When you’re out of options, you’ll need Right to Try

Originally published by I. Richard Garr for The Hill

A recent column in The Hill made several points in opposition to S. 2912 and the broader Right to Try concept that are either the result of misinformation or an incomplete understanding of how the laws will actually work. I am writing to correct these (presumably unintentional) misrepresentations.

S. 2912 and the underlying state laws that it helps enable pharmaceutical and biotech companies to provide medicines still in the FDA clinical trial process to doctors for their terminally ill patients.

In his column, Aaron Shapiro opposes Right to Try because it does not allow all patients to try all medicines and it does not mandate that companies provide investigational drugs to patients. By themselves these arguments seem silly; we don’t say laws against crimes are useless because they don’t stop all crime?

Right to Try laws aren’t meant to provide access to all drugs for all patients. The laws aim to help the very sickest patients by giving them access to medicines that have successfully navigated an FDA safety trial, and are still in the FDA ongoing trial and review process. The point of the law is to help people who have run out of options. Patients who haven’t yet run out of options, still have potential avenues to be helped.

Right to Try laws provide a vehicle for companies that want to participate, to be able to participate. Many will decide that it doesn’t make sense for them, and many will decide that it does. Wherever that line is drawn, it will give hope to many patients and their families who would not otherwise have it; and for many add a great deal of meaning to their lives as they choose to be active participants in the fight against their illness.

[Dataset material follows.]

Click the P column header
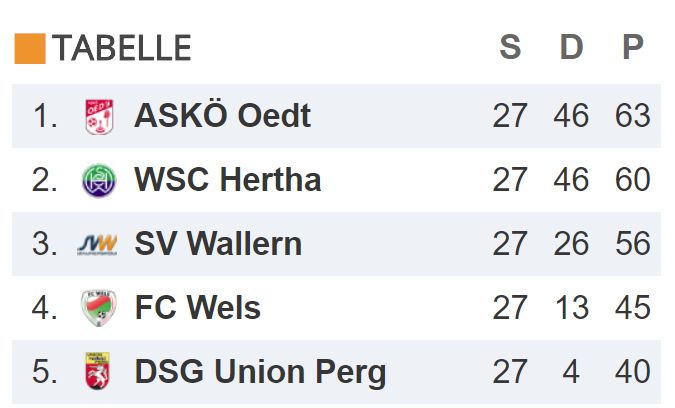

Shapiro further argues Right to Try “does little to help terminally ill patients” because the FDA has a process permitting early access and the agency approves 99% of requests. The FDA’s various early access and compassionate use vehicles are very useful tools; but they are also very limited tools. The agency can handle about 1,000 cases a year, which is roughly where they are now. They are not equipped to handle a demand even 100 times greater, never mind the actual demand.

The thorniest problem with Right to Try is dealing with adverse events. The FDA cannot “ignore” adverse safety data brought to its attention as it is considering the safety and efficacy of a drug. Like provisions in all laws, the provision protecting drug developers who participate by providing patients with investigational drugs will need fleshing out in the real world. There are ways to deal with this issue that neither increase safety risks to patients, nor slow down the traditional trial-enabled approval of drugs.

No one, not patients or drug developers, is asking the FDA to ignore scientific data; but the FDA is not the arbiter of how that information is used. Congress charges the FDA with its responsibilities. If the agency was charged with working out a new system for analyzing this data, they will. Just because something is nuanced and difficult does not mean that it cannot be done; and certainly does not mean that it should not be done.

Finally, Shapiro makes the argument that if public servants want to “really” help patients, they should focus on trying to make major policy changes to the overall health care system that would help these patients. Really? Perhaps he has not been watching the same gridlocked Congress that we all have been watching for the past six years.

Put aside for a moment the fact that Right to Try applies only to terminally ill patients and the time constraints that implies. There is nothing that keeps Congress from doing BOTH Right to Try in the short term and a bigger fix in the long term.

As President & CEO of a biopharmaceutical company developing treatments for currently incurable diseases; as a member of the advisory board that helped craft the model Right to Try act; and as the father of a son diagnosed with a brain tumor at age 4, I have been involved in the scientific, FDA regulatory, business, legislative and patient advocacy arenas for over two decades. Speaking from experience, I can assure you that S. 2912 is a good bill that will provide hope and comfort to many patients diagnosed with fatal diseases; and it will accelerate the effort to find cures for currently incurable diseases.

Mr. I. Richard Garr, JD, served as Chief Executive Officer and President of Neuralstem Inc. from 1996 to February 15, 2016. Neuralstem is developing a stem cell therapy to treat ALS or Lou Gehrig’s Disease.